There were gasps from lawmakers in the House of Commons on Tuesday when Darling described the scale of the loss by the country's tax and customs service.
Two computer disks that went missing in the post while being sent from one government department to another contained names, addresses, dates of birth, national insurance numbers and in some cases banking details for 25 million adults and children, almost half the country's population of 60 million.
"I regard this as an extremely serious failure," Darling told lawmakers in the House of Commons.
Paul Gray, chairman of HM Revenue & Customs, has resigned over the error.
HM Revenue & Customs is responsible for collecting taxes, distributing some welfare payments and carrying out border checks.

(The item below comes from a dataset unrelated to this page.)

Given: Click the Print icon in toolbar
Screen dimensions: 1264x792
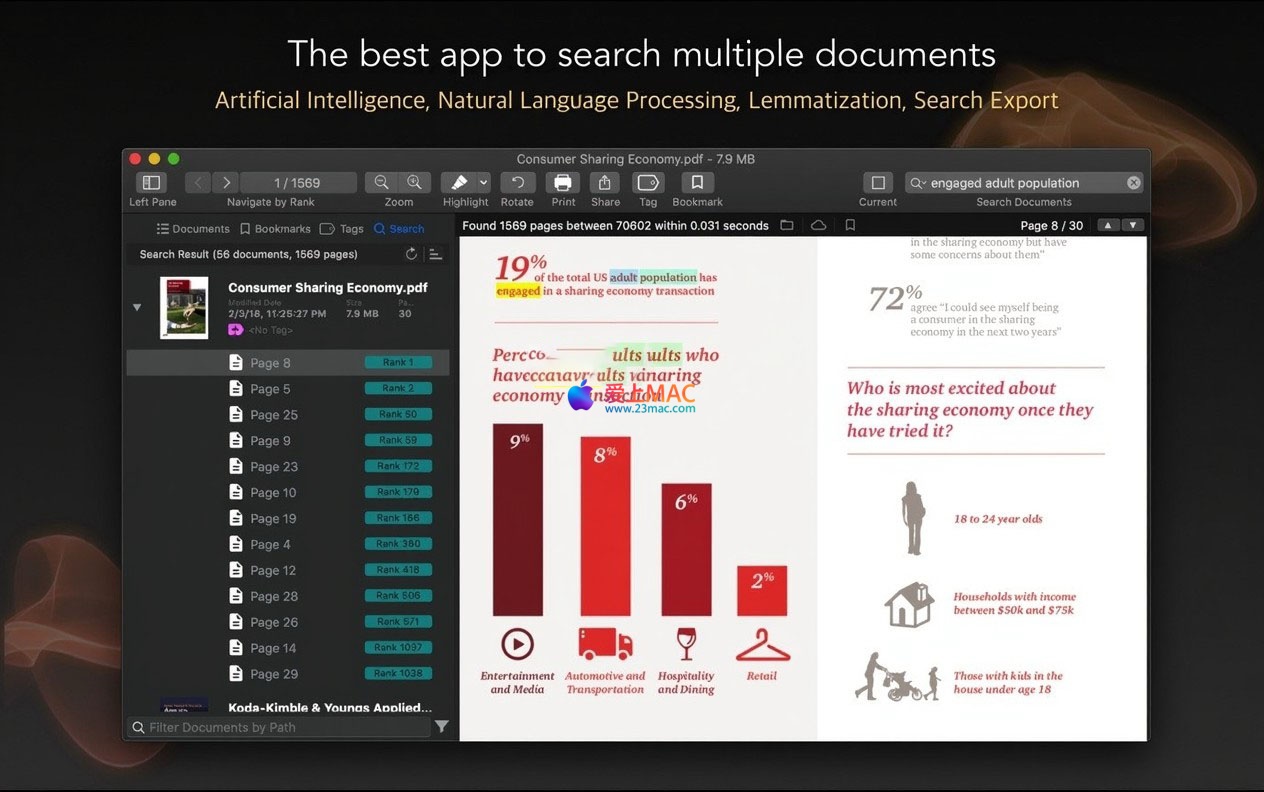Looking at the screenshot, I should pos(563,183).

Darling said the disks contained details of the 7.25 million families in Britain claiming child benefit - a tax-free monthly payment available to everyone with children.

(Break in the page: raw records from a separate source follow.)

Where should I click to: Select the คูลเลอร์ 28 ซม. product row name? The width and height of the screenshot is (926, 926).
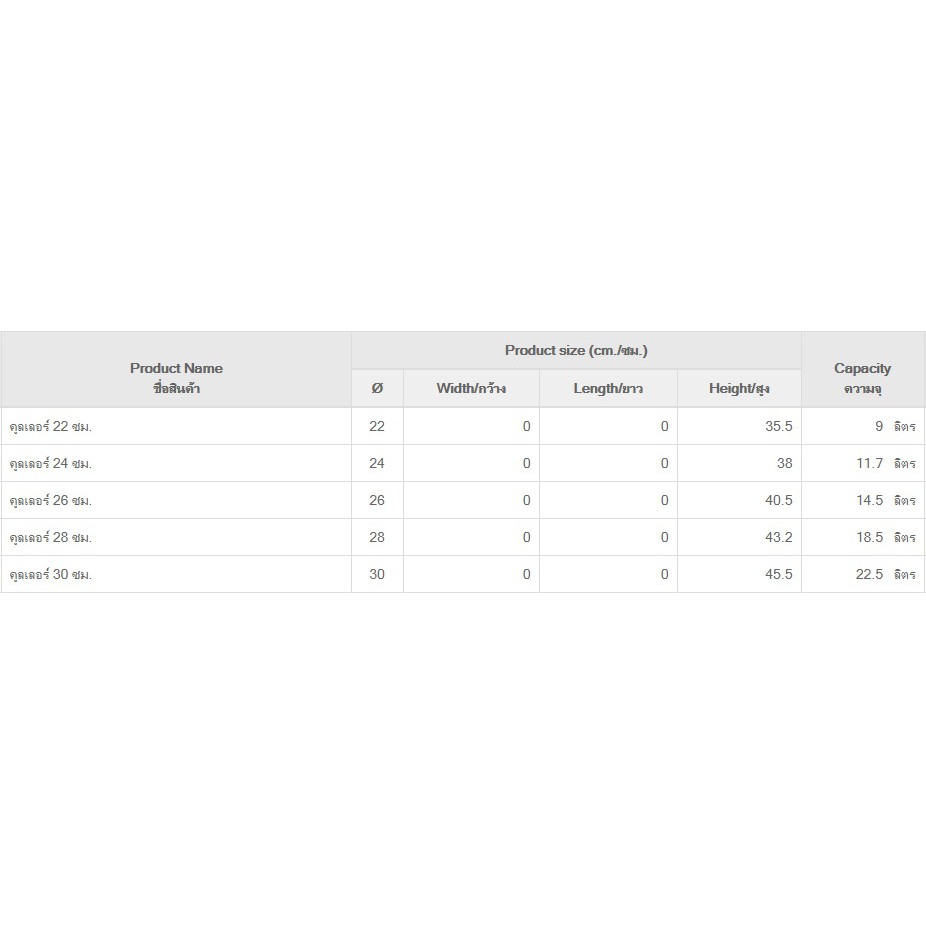click(51, 537)
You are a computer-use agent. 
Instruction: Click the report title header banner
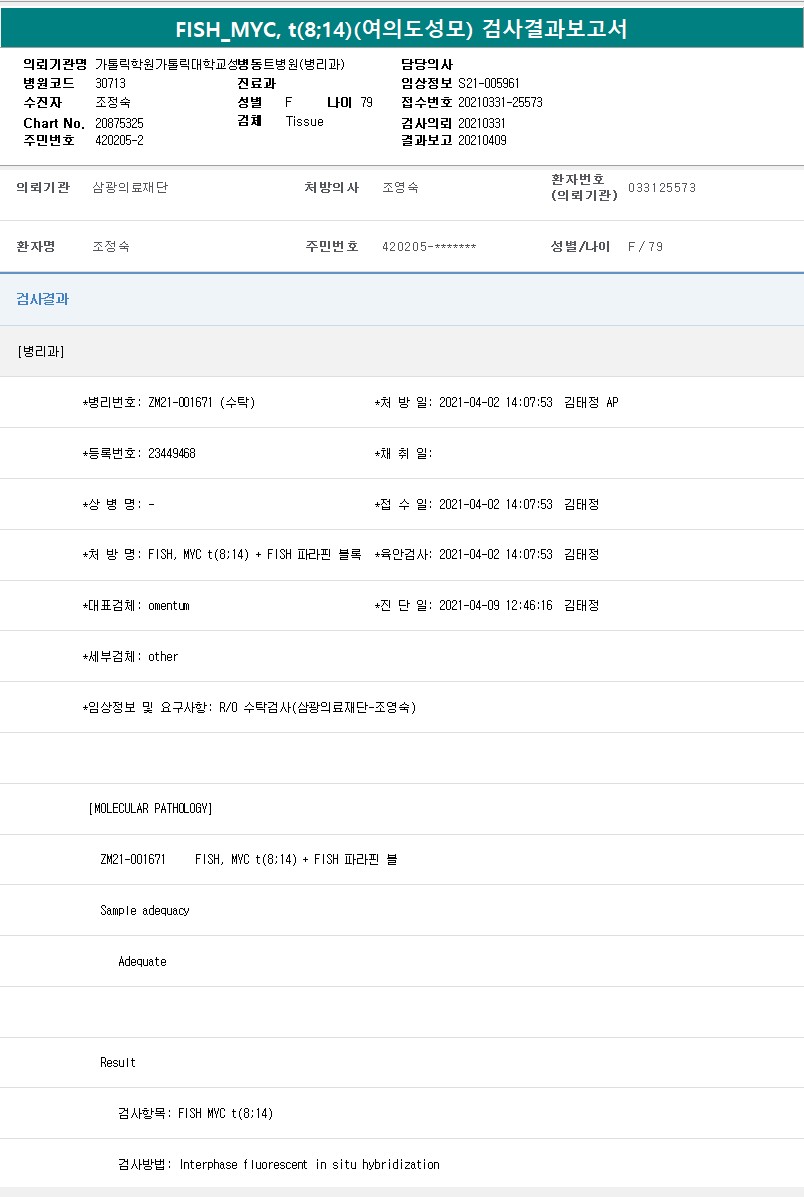[x=402, y=29]
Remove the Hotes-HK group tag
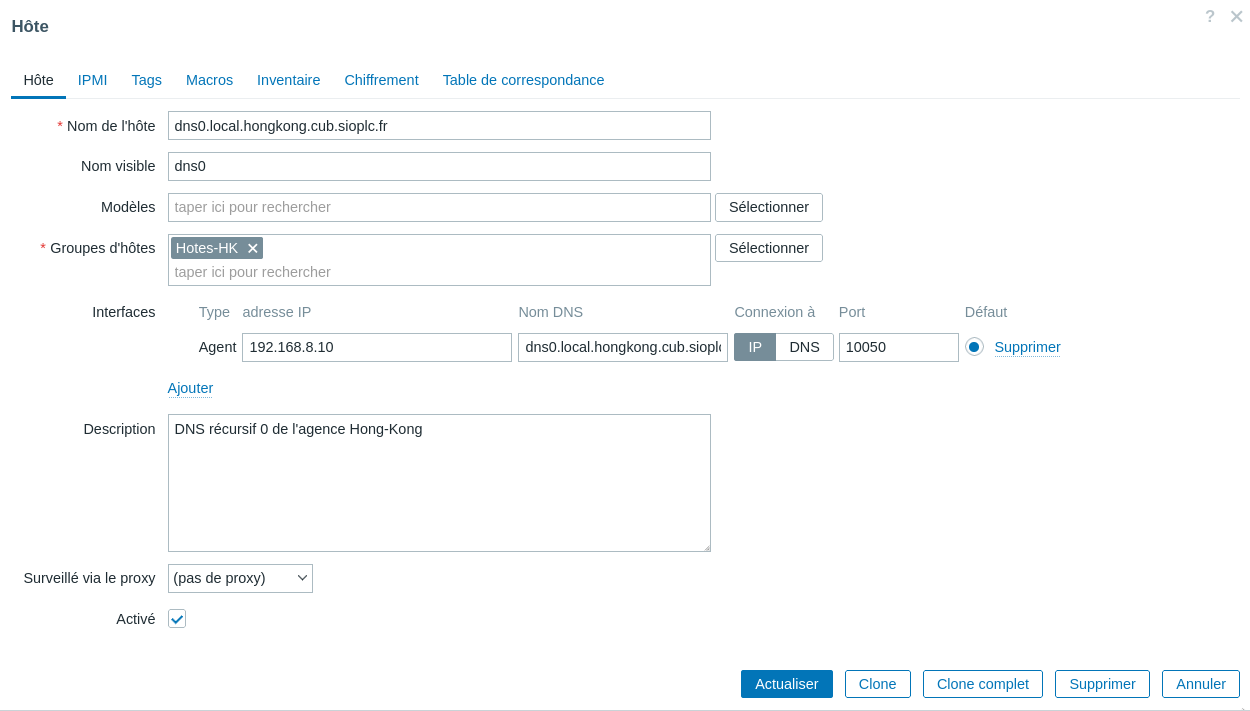This screenshot has width=1250, height=711. pyautogui.click(x=253, y=248)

He said the delivery was not being tracked and was missing for three weeks before any alarm was raised.
He insisted there was no evidence the data had fallen into the hand of criminals, and said police were involved in a hunt for the missing disks. He said banks had been told to look for signs of suspicious activity, he said.
The disks were password protected, but the information on them was not encrypted, officials said.
"The police told me there is no evidence there has been any criminal or unusual activity," Darling said.
Information Commissioner Richard Thomas, the official charged with overseeing data protection, said the lapse was "a shocking case".
"I am at a loss to find out what happened in this situation. It is not just about the law. It is about retaining the trust and confidence of the population where so much information is entrusted to government," he told the BBC.
Conservative Party home affairs spokesman George Osborne said the government needed to "get a grip and deliver a basic level of competence".